=== WHAT YOU SHOULD DO ===
Reproduce word for word the part of the rows below that opens with the line containing "You are a computer-use agent. 1059x920" and closes with the line containing "point(875,904)".

▽

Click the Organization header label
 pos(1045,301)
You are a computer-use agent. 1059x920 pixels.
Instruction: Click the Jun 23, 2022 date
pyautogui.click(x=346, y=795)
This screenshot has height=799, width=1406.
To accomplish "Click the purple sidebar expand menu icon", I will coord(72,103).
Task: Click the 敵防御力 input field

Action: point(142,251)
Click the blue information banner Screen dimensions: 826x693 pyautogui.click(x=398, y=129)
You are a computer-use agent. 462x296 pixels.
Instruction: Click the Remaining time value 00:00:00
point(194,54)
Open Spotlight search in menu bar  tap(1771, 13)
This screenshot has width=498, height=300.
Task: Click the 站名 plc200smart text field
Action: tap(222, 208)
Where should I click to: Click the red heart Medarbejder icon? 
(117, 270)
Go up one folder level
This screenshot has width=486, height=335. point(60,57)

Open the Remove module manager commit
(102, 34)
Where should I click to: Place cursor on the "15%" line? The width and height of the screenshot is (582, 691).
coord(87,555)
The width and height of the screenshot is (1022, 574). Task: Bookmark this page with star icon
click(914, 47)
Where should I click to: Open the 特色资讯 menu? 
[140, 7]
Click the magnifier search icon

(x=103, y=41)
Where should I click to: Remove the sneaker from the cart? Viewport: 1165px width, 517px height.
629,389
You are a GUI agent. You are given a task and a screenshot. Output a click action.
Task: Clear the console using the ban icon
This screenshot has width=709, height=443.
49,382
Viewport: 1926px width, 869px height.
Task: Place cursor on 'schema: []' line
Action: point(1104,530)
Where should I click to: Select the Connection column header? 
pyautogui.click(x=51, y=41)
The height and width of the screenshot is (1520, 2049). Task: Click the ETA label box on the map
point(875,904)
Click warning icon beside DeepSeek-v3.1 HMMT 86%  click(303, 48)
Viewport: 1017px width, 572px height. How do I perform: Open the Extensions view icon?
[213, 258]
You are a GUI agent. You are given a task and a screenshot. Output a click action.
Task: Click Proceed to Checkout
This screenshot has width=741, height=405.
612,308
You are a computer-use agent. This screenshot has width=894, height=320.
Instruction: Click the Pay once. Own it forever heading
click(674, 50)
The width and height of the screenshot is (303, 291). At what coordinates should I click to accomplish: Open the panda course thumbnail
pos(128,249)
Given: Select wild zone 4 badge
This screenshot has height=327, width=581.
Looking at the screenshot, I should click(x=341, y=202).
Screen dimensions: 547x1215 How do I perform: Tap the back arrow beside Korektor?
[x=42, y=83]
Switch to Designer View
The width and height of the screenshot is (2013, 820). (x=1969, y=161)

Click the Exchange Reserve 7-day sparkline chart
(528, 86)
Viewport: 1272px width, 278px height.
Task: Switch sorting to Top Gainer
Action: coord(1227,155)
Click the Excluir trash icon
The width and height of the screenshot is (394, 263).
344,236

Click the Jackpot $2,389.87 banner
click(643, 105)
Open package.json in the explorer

△

=== RESULT OF THE TASK ===
You are a computer-use agent. 1059x920 pixels.
Instruction: Click the Jun 23, 2022 date
pyautogui.click(x=346, y=795)
This screenshot has height=799, width=1406.
To accomplish "Click the purple sidebar expand menu icon", I will coord(72,103).
Task: Click the 敵防御力 input field

Action: point(142,251)
Click the blue information banner Screen dimensions: 826x693 pyautogui.click(x=398, y=129)
You are a computer-use agent. 462x296 pixels.
Instruction: Click the Remaining time value 00:00:00
point(194,54)
Open Spotlight search in menu bar  tap(1771, 13)
This screenshot has width=498, height=300.
Task: Click the 站名 plc200smart text field
Action: tap(222, 208)
Where should I click to: Click the red heart Medarbejder icon? 
(117, 270)
Go up one folder level
This screenshot has width=486, height=335. point(60,57)

Open the Remove module manager commit
(102, 34)
Where should I click to: Place cursor on the "15%" line? The width and height of the screenshot is (582, 691).
coord(87,555)
The width and height of the screenshot is (1022, 574). Task: Bookmark this page with star icon
click(914, 47)
Where should I click to: Open the 特色资讯 menu? 
[140, 7]
Click the magnifier search icon

(x=103, y=41)
Where should I click to: Remove the sneaker from the cart? Viewport: 1165px width, 517px height.
629,389
You are a GUI agent. You are given a task and a screenshot. Output a click action.
Task: Clear the console using the ban icon
This screenshot has width=709, height=443.
49,382
Viewport: 1926px width, 869px height.
Task: Place cursor on 'schema: []' line
Action: point(1104,530)
Where should I click to: Select the Connection column header? 
pyautogui.click(x=51, y=41)
The height and width of the screenshot is (1520, 2049). Task: Click the ETA label box on the map
point(875,904)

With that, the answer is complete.